_Task statement_
Only an exact copy is wanted: the lines from the one holding "You are a computer-use agent." through the last line below, minus the pictures.

Stored records:
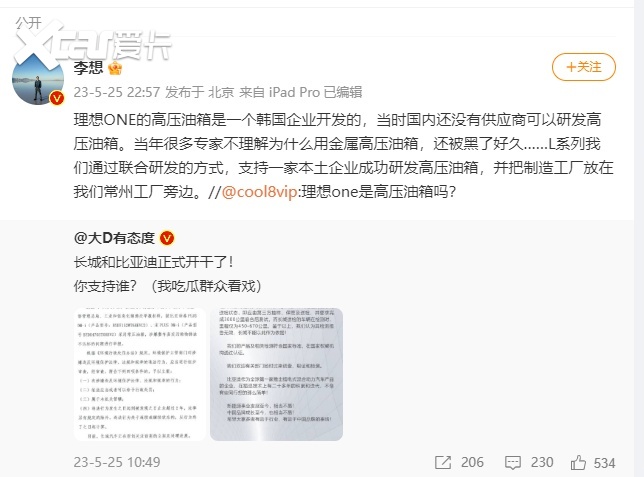Click the repost share icon
This screenshot has width=644, height=477.
coord(443,463)
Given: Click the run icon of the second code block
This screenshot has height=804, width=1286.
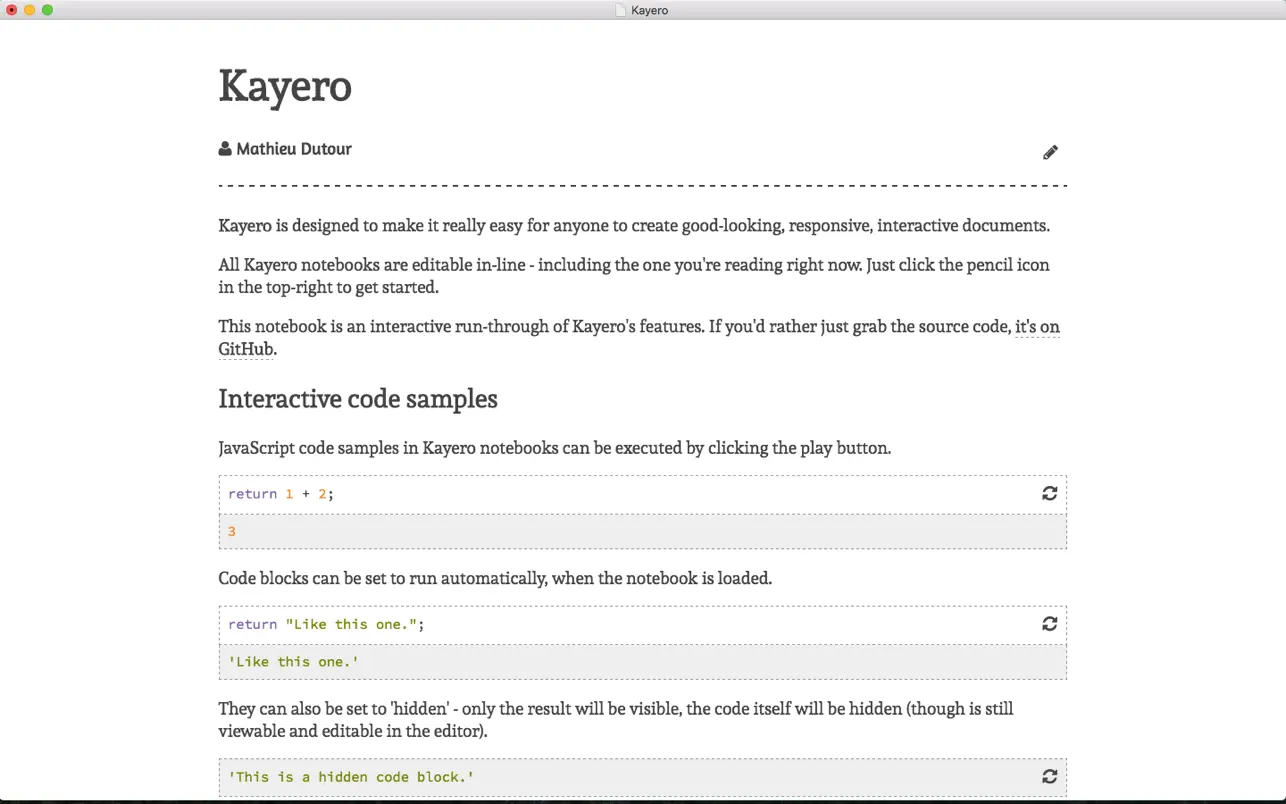Looking at the screenshot, I should click(1049, 623).
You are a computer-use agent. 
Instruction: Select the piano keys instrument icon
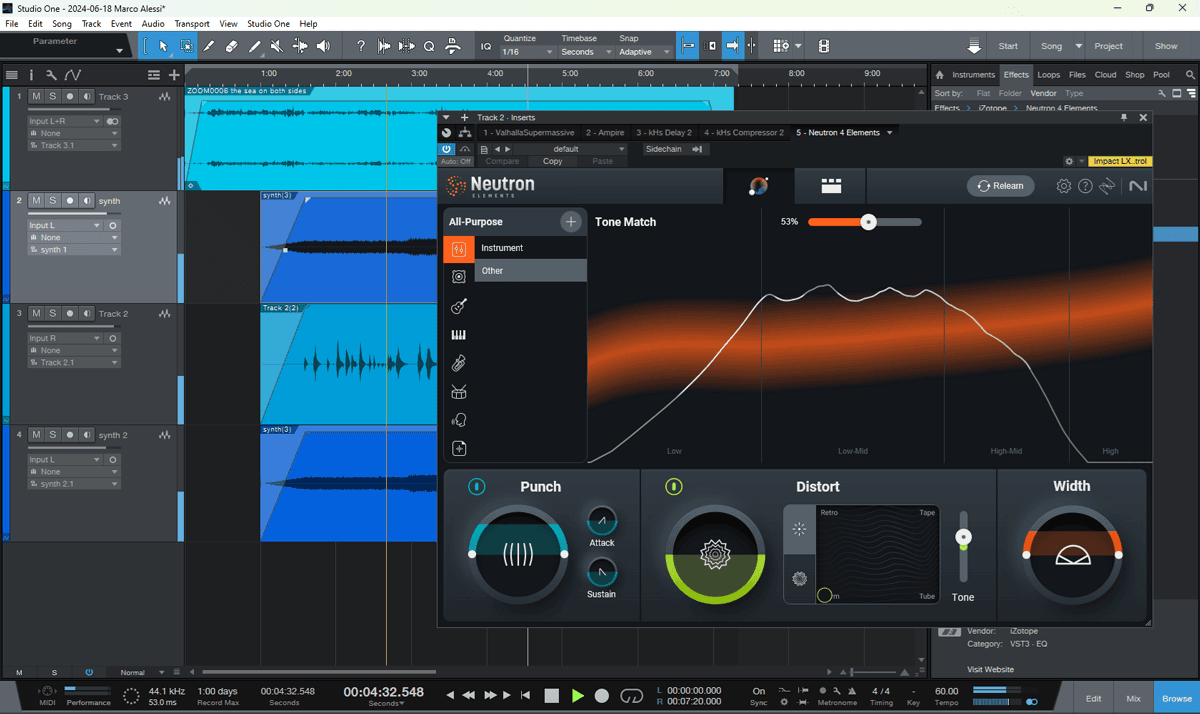coord(459,335)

_Final answer_
You are a computer-use agent. 
Instruction: Select the piano keys instrument icon
coord(459,335)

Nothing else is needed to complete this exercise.